At the time of this study, the older generation SIMPLIVIA® SAL devices were available in the UK. This version was chemically compatible with most hazardous drugs, with the exception of drugs containing N,N-dimethylacetamide. Recently, however, the older line of devices was replaced with the updated Chemfort® CSTD, which is made of more broadly compatible materials and is approved for use with all known hazardous drugs. Thus, while cyclophosphamide was chosen as a model drug in this study, we expect that contamination reduction can be achieved for a wide range of hazardous drugs.
While other protective measures to reduce exposure to cytotoxic drugs should still be utilized, addition of the SIMPLIVIA® SAL in the isolator could potentially reduce the risks of CMR for nurses administering intravenous syringes containing cytotoxic drugs as well as for other healthcare workers in the wards, such as sanitation workers, who may come into contact with medical waste.

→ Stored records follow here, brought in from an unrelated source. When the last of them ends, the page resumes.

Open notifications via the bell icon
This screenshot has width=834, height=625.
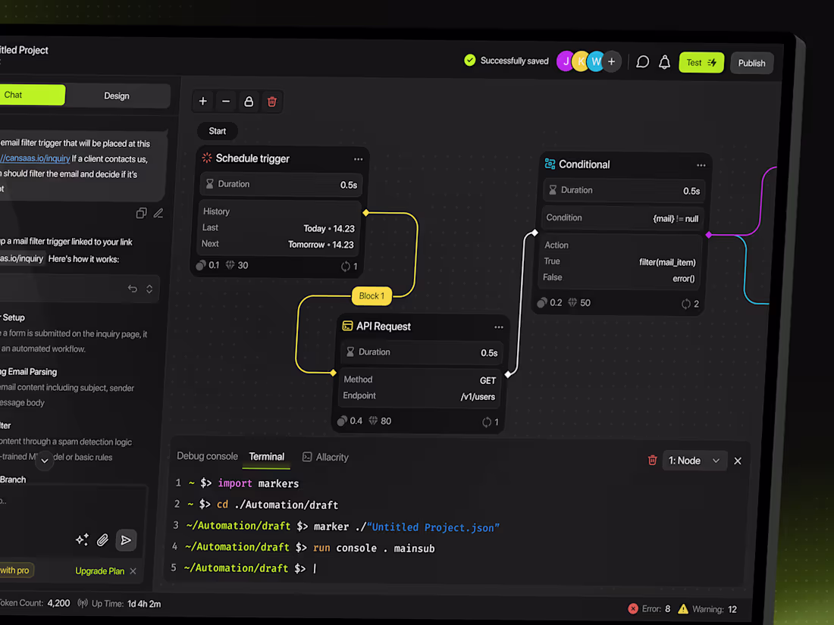coord(665,62)
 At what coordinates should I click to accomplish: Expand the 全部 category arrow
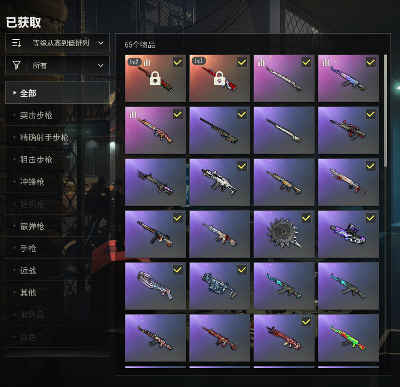pos(15,93)
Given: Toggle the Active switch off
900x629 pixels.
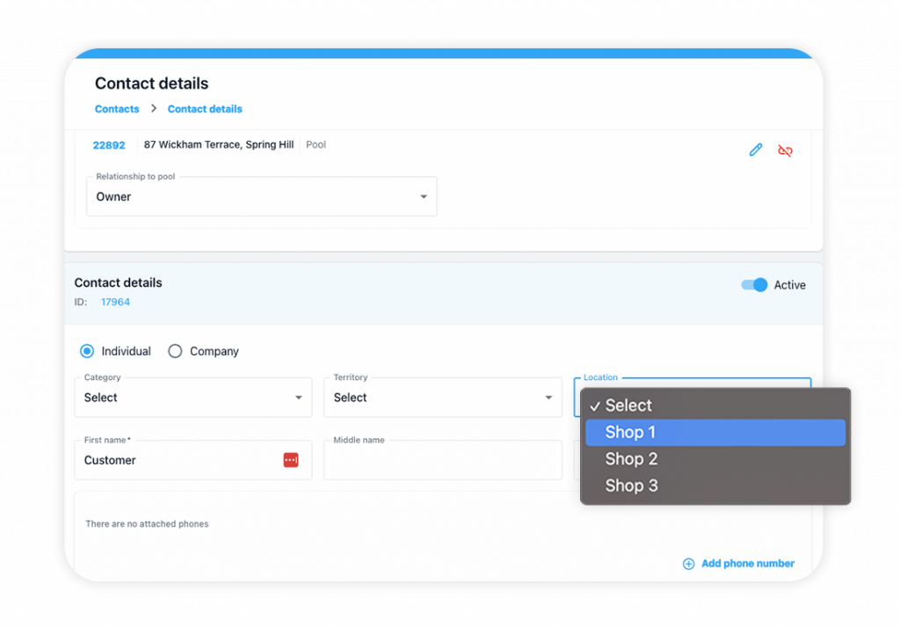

Notably, in this study, SALs were applied to syringes previously filled with cyclophosphamide. This may explain low-level residual contamination on some syringes to which SALs were applied. Alternatively, SALs could be used in combination with additional CSTD components, such as vial adaptors and bag adaptors, to reduce the risk of surface contamination inside the isolator. Future work will include an exploration of whether applying a complete CSTD system for preparation in the isolator may further reduce contamination during administration. We further recommend performing similar studies with other brands of CSTDs to determine whether the same level of contamination reduction can be achieved.
Footnotes
Acknowledgments
The author acknowledges and thanks The University of Hospitals Birmingham NHS Foundation Trust for supporting this study. She also acknowledges and thanks project supervisors Rachel Allen and Sue Renn for their support throughout the study.
Data availability
The data supporting the analysis and findings of this study is available from the corresponding author upon reasonable request.
Declaration of conflicting interests
The author(s) declared no potential conflicts of interest with respect to the research, authorship, and/or publication of this article.
Ethical approval
Based on the outcome of the United Kingdom Research and Innovation Medical Research Council and NHS Health Research Authority questionnaire, NHS Research Ethics Committee approval was not required for this study.
Funding
The author(s) disclosed receipt of the following financial support for the research, authorship, and/or publication of this article: B. Braun Medical and Simplivia Healthcare, Ltd provided funding for the cytotoxic residue testing and supplied the SIMPLIVIA® Syringe Adaptor Locks and Luer Lock Adaptors free of charge.